REPUBLIQUE FRANCAISE

AU NOM DU PEUPLE FRANCAIS

A l'audience du 26 Mars 2024, présidée par Monsieur Marc JEAN-TALON, Premier Président de la Cour d'appel de NANCY, assisté de Madame Céline PAPEGAY, greffier et statuant sur la requête enregistrée au secrétariat de la Première Présidence le 5 Juin 2023 sous le numéro N° RG 23/01212 - N° Portalis DBVR-V-B7H-FF4P, conformément aux dispositions de l'article 149-2 du Code de Procédure Pénale et formée par :

Monsieur [B] [L]

né le [Date naissance 1] 1981 à [Localité 2]

demeurant [Adresse 3]

[Localité 2]

élisant domicile au sein du cabinet de Maître Julien MARGUET

[Adresse 4]

Représenté par Maître Julien MARGUET, avocat au barreau de NANCY

L'Agent Judiciaire de l'Etat étant représenté par Maître François JAQUET, membre de la SCP TERTIO AVOCATS, avocat au barreau de NANCY, substitué par Maître Virginie ROYER, avocat au barreau de NANCY ;

Le ministère public étant représenté par Monsieur Hugues BERBAIN, Procureur général près la Cour d'Appel de Nancy

Vu la requête déposée le 5 juin 2023 par Maître [S] [C] au nom de M. [B] [L] et ses conclusions ultérieures notifiées par lettres recommandées avec avis de réception le 5 février 2024 ;

Vu les conclusions de l'Agent Judiciaire de l'Etat notifiées par lettre recommandée avec avis de réception le 14 novembre 2023 ;

Vu les conclusions du procureur général près la cour d'appel de Nancy, notifiées par lettre recommandée avec avis de réception le 12 janvier 2024 ;

Vu l'avis de fixation à l'audience du 26 mars 2024 ;

Vu les articles 149 à 150, R. 26 à R. 40-22 du code de procédure pénale ;

EXPOSE DU LITIGE

M. [B] [L] a été poursuivi devant le tribunal correctionnel de Nancy suivant la procédure de comparution immédiate pour avoir commis des infractions à la législation sur les stupéfiants en état de récidive légale.
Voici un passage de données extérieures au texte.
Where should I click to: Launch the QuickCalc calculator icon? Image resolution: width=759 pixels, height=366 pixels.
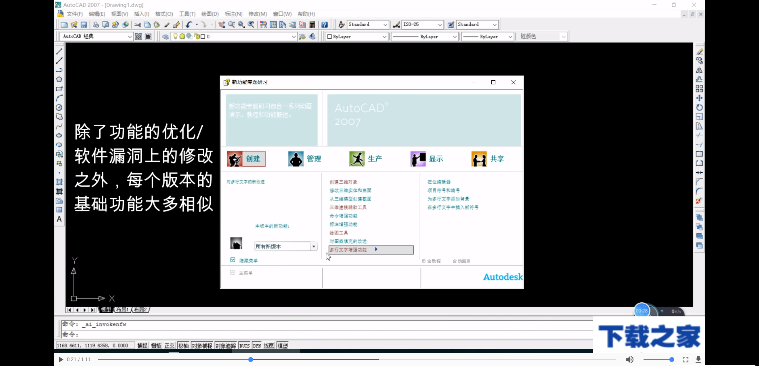(x=312, y=24)
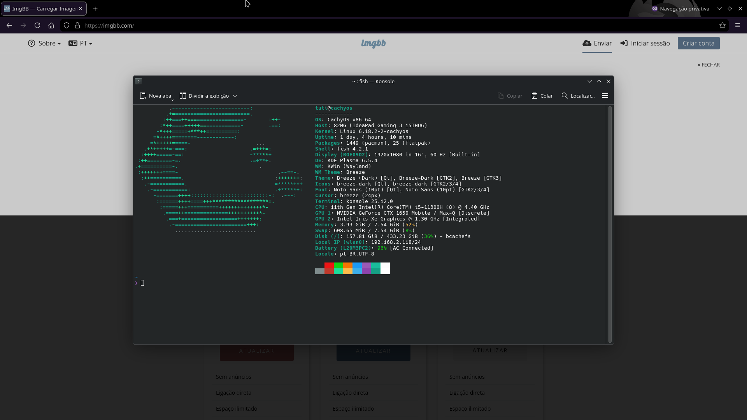Bookmark page with star icon
The width and height of the screenshot is (747, 420).
point(722,25)
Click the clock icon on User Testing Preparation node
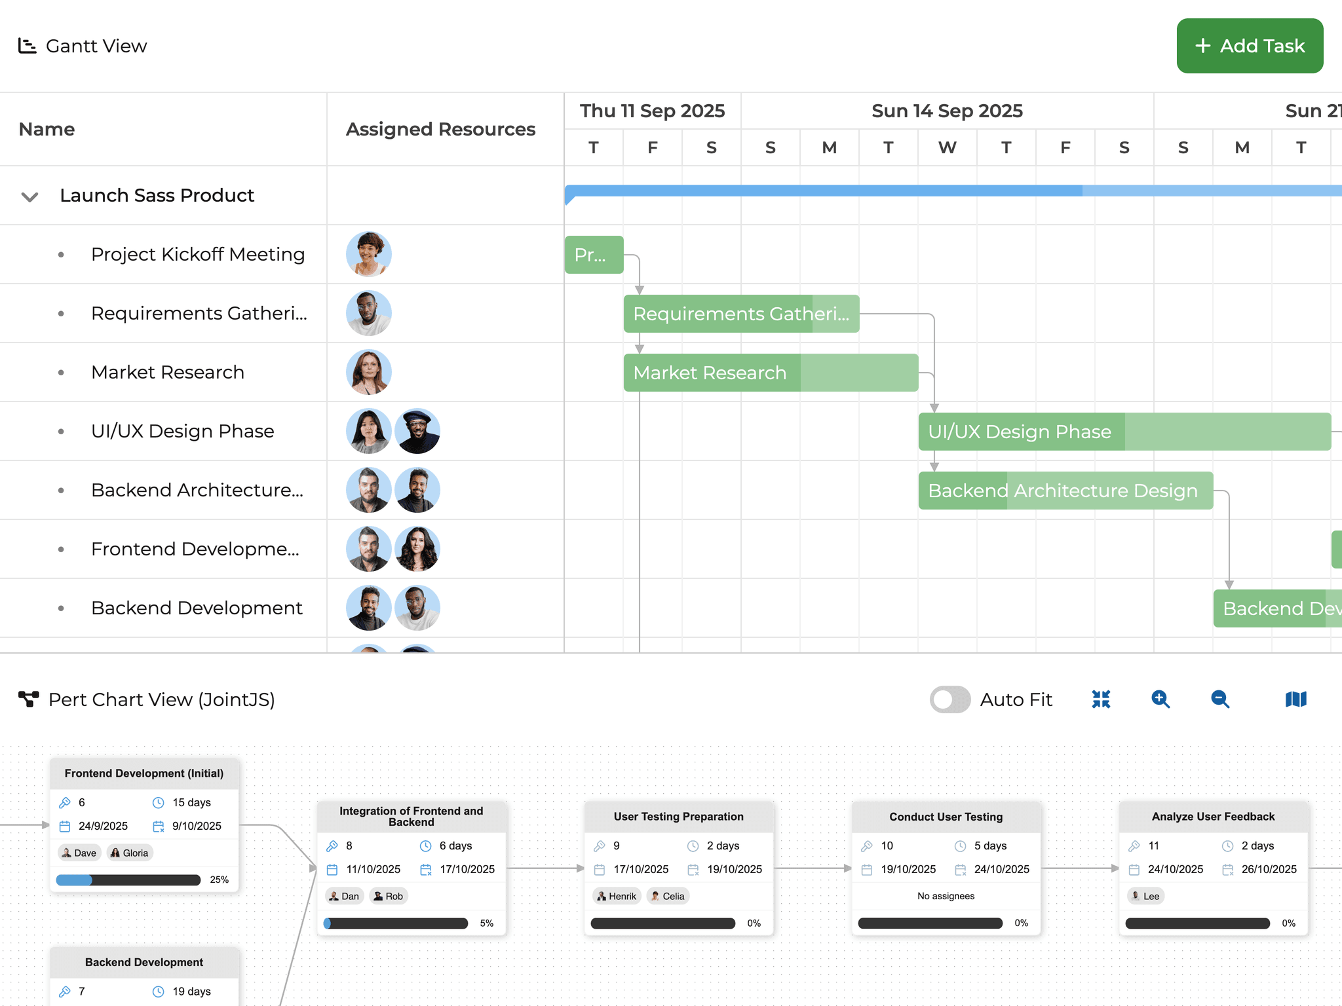The height and width of the screenshot is (1006, 1342). coord(693,846)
Le juge des libertés et de la détention l'a placé en détention provisoire par ordonnance du 29 septembre 2022.

Par jugement rendu le 7 décembre 2022, non frappé d'appel, le tribunal correctionnel de Nancy a renvoyé M. [B] [L] des fins de la poursuite.

M. [B] [L] a ainsi été placé en détention provisoire durant 70 jours.

*****

Suivant requête parvenue au secrétariat de la première présidence le 5 juin 2023, M. [B] [L] a sollicité l'indemnisation de sa détention provisoire à hauteur des sommes de :

- 10.000 euros en réparation de son préjudice moral,

- 2.500 euros au titre de l'article 700 du code de procédure civile.
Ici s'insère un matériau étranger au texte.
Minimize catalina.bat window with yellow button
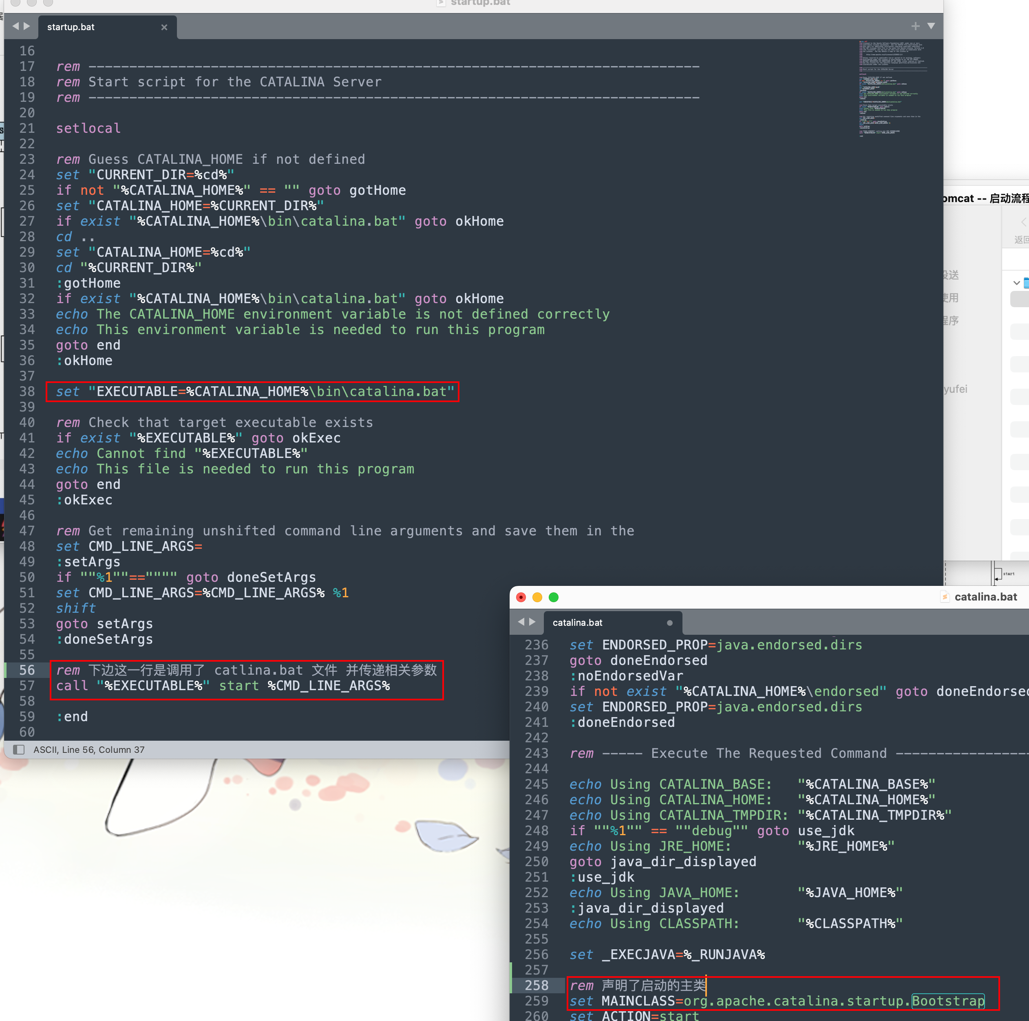Screen dimensions: 1029x1021 pyautogui.click(x=537, y=597)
L'agent judiciaire de l'État a offert de réparer le préjudice moral de M. [L] à hauteur de la somme de 3.900 euros et a sollicité la réduction à de plus justes proportions des demandes présentées au titre de l'article 700 du code de procédure civile. Il a fait valoir que la seule attestation de Mme [U] est irrégulière en la forme, que M. [L] n'a pas reconnu les enfants dont il dit être le père, qu'il a exposé au cours de la procédure n'avoir aucun enfant à charge et qu'il a déjà subi des périodes de détention.

Le procureur général près cette cour a proposé à la juridiction de fixer la réparation du préjudice moral à un montant de 4.000 euros au regard des circonstances de l'espèce et a conclu à la réduction à de plus justes proportions de la demande présentée au titre de l'article 700 du code de procédure civile.

Lors des débats, tenus à l'audience du 26 mars 2024, les parties ont été représentées et ont maintenu, chacune, la position développée dans leurs écritures, auxquelles il sera expressément fait référence.

Le demandeur a eu la parole en dernier.

MOTIFS DE LA DECISION

Sur la recevabilité de la requête

En application de l'article 149 du code de procédure pénale, la personne qui a fait l'objet d'une détention provisoire au cours d'une procédure terminée à son égard par une décision de non-lieu, de relaxe ou d'acquittement devenue définitive a droit, à sa demande, à réparation intégrale du préjudice moral et matériel direct et certain que lui a causé cette détention.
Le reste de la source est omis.